I like to think of myself as a travelled person. I’ve lived in 4 different countries and moved 6 times.

I’ve hiked up Mt. Vesuvius, skied in the Alps, kayaked down the Ardeche, eaten reindeer stew in Lapland, climbed Aphrodite’s rock, dinned in the oldest restaurant in Russia, walked the museums of Vienna, bought a bit of the Berlin wall (guaranteed not a random bit of masonry lying around… honest gov.), rambled across the lake district, and generally made awesome memories wherever I could (not hard).

But in all that time, I’ve never stepped far outside Europe. So when I received an email this morning saying I’d been accepted to the University of International Business and Economics in Beijing I was very, very happy *dancing*. I’m still waiting for word back from another uni I’ve applied for in Shanghai but as it stands chances are I’ll accept the offer from these guys.

The thought that I’ll be spending four years in the Celestial Kingdom is such a hit. No doubt reality will bring me down soon enough however for the moment I am walking on air.
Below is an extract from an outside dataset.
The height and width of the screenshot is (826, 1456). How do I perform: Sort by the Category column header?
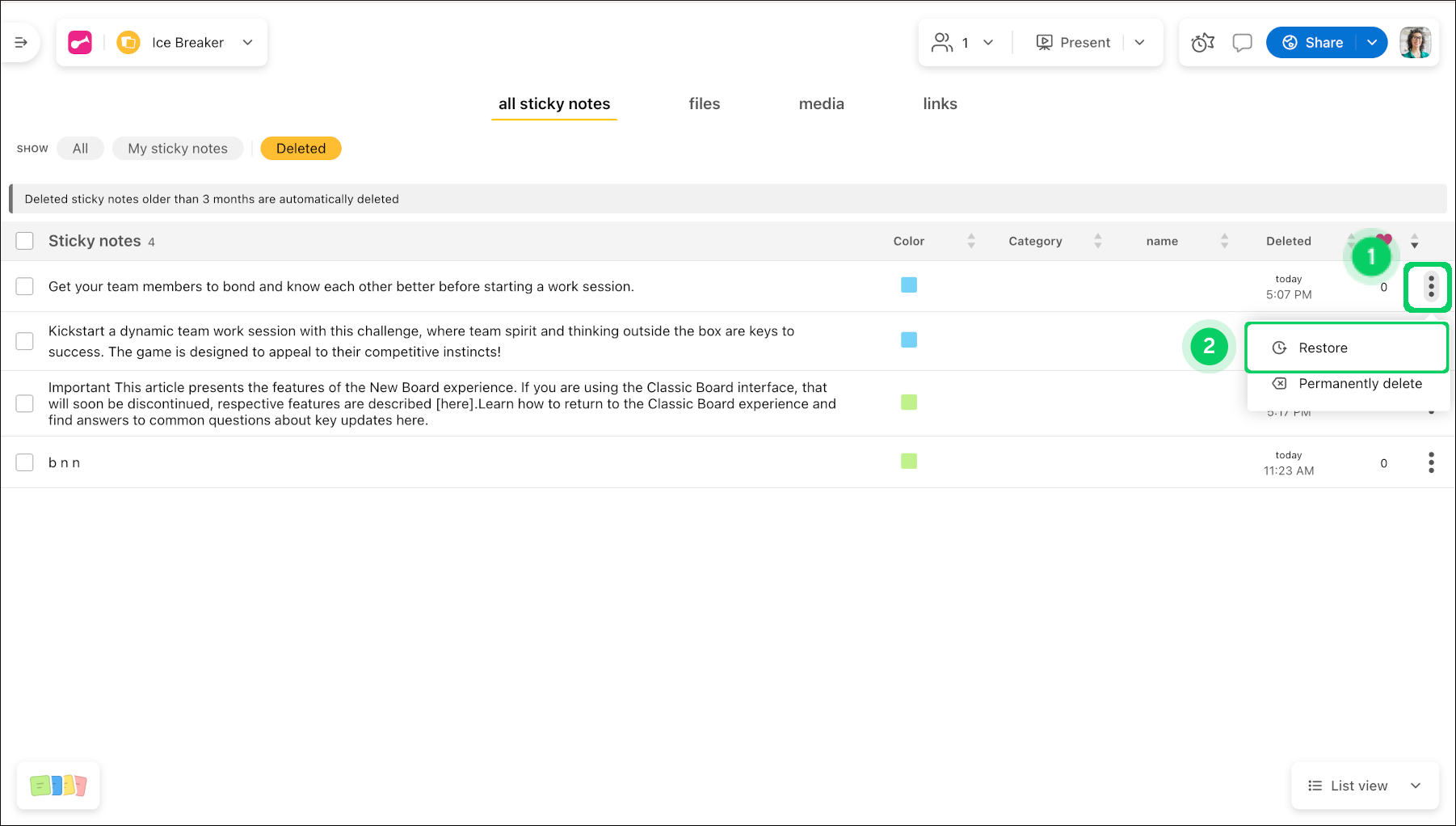1035,242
I often get asked, why China? And to save myself from going through a carefully thought through chain of reasoning which makes my dinner companions eyes glaze over, I usually look them in said eyes, lean in and say “I just feel drawn there” and they smile and nod knowingly.

Truth is I’ve always loved East Asia and East Asian Culture…. (What follows is definitely not a carefully thought through chain of reasoning but my bed is seducing me from the other room and all attempts at rational thought are failing me):

  • China:  Upcoming world power house, largest population on earth, amazing culture reaching back 7,000 years, leadership seriously serious about being the best.
  • India (not technically east asia but I like anyway): Ditto, nearly ditto, democracy.
  • South Korea: Hugely intensive IT scene, concentrated population in a small area.
  • Japan: Best popular culture in my world, concentrated population in a small area, stagnant/declining  economy.

After looking at the options I decided on China. I’d love to live in Japan but I’m doing this to develop myself as a better business person not to sink further into otaku tendencies. Similar reasoning goes for South Korea. Flipping between China and India… I feel that learning Mandarin would be more useful then Hindi and I guess I just like Chinese culture more.

I still have a three or four months where I am now which I intend to take full advantage of (I somehow doubt I’m going to have a swimming pool outside my apartment for quite a while).

So there you have it, to the Middle Kingdom!